START EXCERPTED RECORDS

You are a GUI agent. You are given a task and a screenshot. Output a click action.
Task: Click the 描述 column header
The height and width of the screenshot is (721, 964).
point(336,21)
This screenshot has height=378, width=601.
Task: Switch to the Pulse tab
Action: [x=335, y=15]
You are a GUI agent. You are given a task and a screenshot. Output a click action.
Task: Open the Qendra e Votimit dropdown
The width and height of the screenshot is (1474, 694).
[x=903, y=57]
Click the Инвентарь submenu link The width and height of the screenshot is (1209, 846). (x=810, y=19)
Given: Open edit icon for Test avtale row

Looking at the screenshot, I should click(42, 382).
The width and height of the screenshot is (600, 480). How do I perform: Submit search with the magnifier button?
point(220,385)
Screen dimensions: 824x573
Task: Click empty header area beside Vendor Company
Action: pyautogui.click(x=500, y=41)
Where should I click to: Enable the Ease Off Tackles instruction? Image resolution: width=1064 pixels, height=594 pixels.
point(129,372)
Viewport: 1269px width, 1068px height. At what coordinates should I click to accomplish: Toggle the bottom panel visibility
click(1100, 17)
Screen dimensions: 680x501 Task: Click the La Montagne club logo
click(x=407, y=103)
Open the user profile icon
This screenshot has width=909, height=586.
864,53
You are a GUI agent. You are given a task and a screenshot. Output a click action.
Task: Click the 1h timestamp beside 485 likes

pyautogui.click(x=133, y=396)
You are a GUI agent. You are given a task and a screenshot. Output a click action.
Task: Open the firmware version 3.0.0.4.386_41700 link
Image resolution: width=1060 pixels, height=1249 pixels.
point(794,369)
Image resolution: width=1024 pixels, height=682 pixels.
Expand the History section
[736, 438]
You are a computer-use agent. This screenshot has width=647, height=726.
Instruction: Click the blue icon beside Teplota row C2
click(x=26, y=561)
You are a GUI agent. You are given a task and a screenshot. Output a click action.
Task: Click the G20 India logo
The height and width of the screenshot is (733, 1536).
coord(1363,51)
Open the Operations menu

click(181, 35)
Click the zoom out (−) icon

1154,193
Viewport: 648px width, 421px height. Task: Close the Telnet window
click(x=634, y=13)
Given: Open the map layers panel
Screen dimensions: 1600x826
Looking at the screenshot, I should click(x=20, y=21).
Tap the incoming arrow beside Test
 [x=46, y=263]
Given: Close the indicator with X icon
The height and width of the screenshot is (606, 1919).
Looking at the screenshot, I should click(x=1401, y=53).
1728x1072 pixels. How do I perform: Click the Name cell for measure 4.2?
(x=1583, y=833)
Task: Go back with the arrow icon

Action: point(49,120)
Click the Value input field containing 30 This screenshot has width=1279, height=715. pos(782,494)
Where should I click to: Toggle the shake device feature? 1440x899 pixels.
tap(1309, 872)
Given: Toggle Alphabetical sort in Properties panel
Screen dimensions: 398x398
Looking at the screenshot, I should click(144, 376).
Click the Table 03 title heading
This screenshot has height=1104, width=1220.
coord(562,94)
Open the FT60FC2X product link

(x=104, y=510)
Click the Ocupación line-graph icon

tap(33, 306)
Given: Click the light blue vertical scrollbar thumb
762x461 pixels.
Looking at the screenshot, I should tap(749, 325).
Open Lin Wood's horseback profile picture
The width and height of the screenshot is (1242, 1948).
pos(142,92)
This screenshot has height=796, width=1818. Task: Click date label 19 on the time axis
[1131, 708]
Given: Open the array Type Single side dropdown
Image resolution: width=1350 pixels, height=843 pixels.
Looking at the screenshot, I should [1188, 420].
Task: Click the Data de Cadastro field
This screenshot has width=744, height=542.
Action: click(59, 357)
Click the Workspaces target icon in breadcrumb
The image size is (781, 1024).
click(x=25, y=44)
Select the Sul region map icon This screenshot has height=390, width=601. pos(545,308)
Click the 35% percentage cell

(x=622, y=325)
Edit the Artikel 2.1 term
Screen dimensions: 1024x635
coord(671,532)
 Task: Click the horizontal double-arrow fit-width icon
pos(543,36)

END EXCERPTED RECORDS

» **ACTIVITY**: The answer consists of the line holding "This screenshot has width=744, height=542." and every line after it up to the end of the records, word for word.

» **ANSWER SPACE**:
This screenshot has width=744, height=542.
Action: click(59, 357)
Click the Workspaces target icon in breadcrumb
The image size is (781, 1024).
click(x=25, y=44)
Select the Sul region map icon This screenshot has height=390, width=601. pos(545,308)
Click the 35% percentage cell

(x=622, y=325)
Edit the Artikel 2.1 term
Screen dimensions: 1024x635
coord(671,532)
 Task: Click the horizontal double-arrow fit-width icon
pos(543,36)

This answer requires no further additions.